Stored data entries:
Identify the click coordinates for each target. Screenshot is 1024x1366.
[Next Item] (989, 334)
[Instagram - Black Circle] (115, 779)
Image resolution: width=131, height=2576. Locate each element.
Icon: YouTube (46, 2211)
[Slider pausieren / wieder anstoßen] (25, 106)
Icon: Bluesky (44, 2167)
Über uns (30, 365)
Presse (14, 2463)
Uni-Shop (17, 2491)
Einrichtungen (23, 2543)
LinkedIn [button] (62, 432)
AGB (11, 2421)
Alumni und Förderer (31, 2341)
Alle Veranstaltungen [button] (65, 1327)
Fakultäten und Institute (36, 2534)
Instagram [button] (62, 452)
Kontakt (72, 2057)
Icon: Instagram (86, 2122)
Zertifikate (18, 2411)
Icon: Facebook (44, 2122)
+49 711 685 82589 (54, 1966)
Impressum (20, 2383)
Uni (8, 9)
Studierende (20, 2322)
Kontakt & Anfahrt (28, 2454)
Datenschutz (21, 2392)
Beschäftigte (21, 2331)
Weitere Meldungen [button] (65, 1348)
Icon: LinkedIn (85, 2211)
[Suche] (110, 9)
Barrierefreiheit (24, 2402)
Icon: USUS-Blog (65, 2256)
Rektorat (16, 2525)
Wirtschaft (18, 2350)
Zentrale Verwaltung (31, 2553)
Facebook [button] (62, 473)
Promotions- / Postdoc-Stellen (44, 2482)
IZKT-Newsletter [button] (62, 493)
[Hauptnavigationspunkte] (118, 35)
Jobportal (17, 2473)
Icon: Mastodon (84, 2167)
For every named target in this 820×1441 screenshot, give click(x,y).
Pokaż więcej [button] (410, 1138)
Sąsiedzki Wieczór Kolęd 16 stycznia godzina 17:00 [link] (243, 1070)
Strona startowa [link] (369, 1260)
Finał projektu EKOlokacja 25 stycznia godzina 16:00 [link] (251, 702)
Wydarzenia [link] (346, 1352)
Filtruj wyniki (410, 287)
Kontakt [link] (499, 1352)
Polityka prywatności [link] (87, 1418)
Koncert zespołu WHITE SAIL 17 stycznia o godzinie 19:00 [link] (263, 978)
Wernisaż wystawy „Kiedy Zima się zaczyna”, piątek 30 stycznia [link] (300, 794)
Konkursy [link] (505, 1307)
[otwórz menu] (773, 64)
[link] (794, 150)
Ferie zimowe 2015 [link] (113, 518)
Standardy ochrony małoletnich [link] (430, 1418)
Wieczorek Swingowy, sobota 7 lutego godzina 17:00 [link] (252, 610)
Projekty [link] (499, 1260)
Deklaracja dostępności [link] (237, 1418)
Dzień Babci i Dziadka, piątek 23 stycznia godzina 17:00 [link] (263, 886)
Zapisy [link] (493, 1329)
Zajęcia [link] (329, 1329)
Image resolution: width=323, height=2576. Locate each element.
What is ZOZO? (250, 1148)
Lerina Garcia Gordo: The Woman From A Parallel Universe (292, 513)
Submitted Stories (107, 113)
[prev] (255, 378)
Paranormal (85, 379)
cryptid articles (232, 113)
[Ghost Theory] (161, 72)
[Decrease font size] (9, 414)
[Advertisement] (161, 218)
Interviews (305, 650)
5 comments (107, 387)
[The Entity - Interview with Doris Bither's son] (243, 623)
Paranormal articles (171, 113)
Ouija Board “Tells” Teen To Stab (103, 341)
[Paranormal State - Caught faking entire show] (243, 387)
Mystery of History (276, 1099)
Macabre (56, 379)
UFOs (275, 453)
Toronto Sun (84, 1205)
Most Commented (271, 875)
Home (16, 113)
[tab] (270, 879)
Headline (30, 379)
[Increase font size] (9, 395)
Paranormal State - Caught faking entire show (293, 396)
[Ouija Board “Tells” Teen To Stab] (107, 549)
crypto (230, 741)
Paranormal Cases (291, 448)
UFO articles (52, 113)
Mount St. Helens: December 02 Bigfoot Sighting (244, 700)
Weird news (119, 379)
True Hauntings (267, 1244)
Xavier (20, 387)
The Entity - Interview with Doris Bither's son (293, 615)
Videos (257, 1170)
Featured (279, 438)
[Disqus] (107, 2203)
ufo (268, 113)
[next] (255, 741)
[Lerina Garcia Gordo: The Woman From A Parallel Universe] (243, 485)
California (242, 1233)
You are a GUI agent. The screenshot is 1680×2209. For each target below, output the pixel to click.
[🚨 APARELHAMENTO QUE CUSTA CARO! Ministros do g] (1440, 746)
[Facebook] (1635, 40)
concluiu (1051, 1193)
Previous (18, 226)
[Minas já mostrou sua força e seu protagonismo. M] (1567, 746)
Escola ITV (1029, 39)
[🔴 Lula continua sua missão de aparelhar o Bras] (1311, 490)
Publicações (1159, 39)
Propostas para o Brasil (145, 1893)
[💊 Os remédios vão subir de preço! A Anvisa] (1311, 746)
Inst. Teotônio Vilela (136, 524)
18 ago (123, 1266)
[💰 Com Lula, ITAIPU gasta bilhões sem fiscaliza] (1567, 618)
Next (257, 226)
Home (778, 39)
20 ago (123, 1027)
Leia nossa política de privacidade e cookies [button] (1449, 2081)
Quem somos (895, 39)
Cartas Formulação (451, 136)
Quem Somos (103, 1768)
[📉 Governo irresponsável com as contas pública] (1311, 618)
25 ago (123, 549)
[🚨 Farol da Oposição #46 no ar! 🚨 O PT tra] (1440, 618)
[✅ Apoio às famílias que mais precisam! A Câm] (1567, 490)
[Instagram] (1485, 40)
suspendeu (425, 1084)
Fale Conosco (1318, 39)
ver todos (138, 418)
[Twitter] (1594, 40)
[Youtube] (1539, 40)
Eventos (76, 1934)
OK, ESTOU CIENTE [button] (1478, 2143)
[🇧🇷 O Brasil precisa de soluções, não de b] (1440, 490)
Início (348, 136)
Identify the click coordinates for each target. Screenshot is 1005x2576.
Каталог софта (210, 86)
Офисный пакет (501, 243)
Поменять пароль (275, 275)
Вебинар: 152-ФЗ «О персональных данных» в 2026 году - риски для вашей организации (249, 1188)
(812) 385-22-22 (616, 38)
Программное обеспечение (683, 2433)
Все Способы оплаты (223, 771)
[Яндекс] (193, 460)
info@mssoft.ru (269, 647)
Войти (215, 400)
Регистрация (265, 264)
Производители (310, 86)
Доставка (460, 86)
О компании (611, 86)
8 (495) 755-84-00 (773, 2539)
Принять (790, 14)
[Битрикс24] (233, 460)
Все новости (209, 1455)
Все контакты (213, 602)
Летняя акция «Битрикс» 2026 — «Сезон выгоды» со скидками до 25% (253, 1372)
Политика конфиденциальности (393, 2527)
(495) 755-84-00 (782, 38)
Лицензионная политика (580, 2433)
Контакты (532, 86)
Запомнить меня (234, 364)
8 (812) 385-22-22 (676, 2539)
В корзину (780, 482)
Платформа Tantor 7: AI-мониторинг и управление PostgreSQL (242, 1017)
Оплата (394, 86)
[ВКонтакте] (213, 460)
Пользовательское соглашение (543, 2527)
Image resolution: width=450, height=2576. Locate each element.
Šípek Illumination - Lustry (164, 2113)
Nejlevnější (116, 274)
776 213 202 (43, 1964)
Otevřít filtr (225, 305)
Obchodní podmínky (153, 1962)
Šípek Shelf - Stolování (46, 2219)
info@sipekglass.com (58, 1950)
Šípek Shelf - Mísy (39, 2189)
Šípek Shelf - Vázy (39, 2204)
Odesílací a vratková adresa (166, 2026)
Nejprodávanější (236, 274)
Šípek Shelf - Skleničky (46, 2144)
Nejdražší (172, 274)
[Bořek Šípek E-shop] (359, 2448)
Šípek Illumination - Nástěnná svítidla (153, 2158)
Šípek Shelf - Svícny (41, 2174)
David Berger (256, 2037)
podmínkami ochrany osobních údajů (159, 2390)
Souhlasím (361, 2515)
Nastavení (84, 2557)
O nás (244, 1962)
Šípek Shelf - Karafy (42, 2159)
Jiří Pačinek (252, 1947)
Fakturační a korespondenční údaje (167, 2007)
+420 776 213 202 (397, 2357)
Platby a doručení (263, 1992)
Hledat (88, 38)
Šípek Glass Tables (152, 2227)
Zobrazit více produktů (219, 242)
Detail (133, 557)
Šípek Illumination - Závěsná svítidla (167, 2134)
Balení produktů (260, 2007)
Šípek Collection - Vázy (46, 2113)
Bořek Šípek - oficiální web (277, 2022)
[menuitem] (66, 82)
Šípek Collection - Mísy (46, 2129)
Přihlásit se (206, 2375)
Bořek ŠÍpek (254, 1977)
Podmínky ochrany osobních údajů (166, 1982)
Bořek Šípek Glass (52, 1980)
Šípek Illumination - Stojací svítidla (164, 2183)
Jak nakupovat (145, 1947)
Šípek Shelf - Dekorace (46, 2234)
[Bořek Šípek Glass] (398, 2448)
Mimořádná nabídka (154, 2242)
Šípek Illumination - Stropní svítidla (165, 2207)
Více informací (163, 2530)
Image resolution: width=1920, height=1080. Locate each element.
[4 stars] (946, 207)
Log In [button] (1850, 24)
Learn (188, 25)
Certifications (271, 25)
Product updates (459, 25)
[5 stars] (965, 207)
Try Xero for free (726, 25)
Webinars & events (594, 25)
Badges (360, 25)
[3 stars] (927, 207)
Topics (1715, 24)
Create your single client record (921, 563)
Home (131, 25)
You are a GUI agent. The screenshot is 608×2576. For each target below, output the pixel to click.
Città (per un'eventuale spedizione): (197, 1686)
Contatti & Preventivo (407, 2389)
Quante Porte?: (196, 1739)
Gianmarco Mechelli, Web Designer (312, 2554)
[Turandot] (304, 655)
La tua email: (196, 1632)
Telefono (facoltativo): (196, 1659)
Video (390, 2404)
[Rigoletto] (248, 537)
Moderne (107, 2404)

Work instruction: All that should be written out is the stretch of lines above between the one holding "Fakturační a korespondenční údaje (167, 2007)" and the one holding "Città (per un'eventuale", inclusive, exactly as given.

Problem solution:
Fakturační a korespondenční údaje (167, 2007)
+420 776 213 202 (397, 2357)
Platby a doručení (263, 1992)
Hledat (88, 38)
Šípek Glass Tables (152, 2227)
Zobrazit více produktů (219, 242)
Detail (133, 557)
Šípek Illumination - Závěsná svítidla (167, 2134)
Balení produktů (260, 2007)
Šípek Collection - Vázy (46, 2113)
Bořek Šípek - oficiální web (277, 2022)
[menuitem] (66, 82)
Šípek Collection - Mísy (46, 2129)
Přihlásit se (206, 2375)
Bořek ŠÍpek (254, 1977)
Podmínky ochrany osobních údajů (166, 1982)
Bořek Šípek Glass (52, 1980)
Šípek Illumination - Stojací svítidla (164, 2183)
Jak nakupovat (145, 1947)
Šípek Shelf - Dekorace (46, 2234)
[Bořek Šípek Glass] (398, 2448)
Mimořádná nabídka (154, 2242)
Šípek Illumination - Stropní svítidla (165, 2207)
Více informací (163, 2530)
Image resolution: width=1920, height=1080. Locate each element.
[4 stars] (946, 207)
Log In [button] (1850, 24)
Learn (188, 25)
Certifications (271, 25)
Product updates (459, 25)
[5 stars] (965, 207)
Try Xero for free (726, 25)
Webinars & events (594, 25)
Badges (360, 25)
[3 stars] (927, 207)
Topics (1715, 24)
Create your single client record (921, 563)
Home (131, 25)
You are a GUI agent. The screenshot is 608×2576. For each target below, output the pixel to click.
Città (per un'eventuale spedizione): (197, 1686)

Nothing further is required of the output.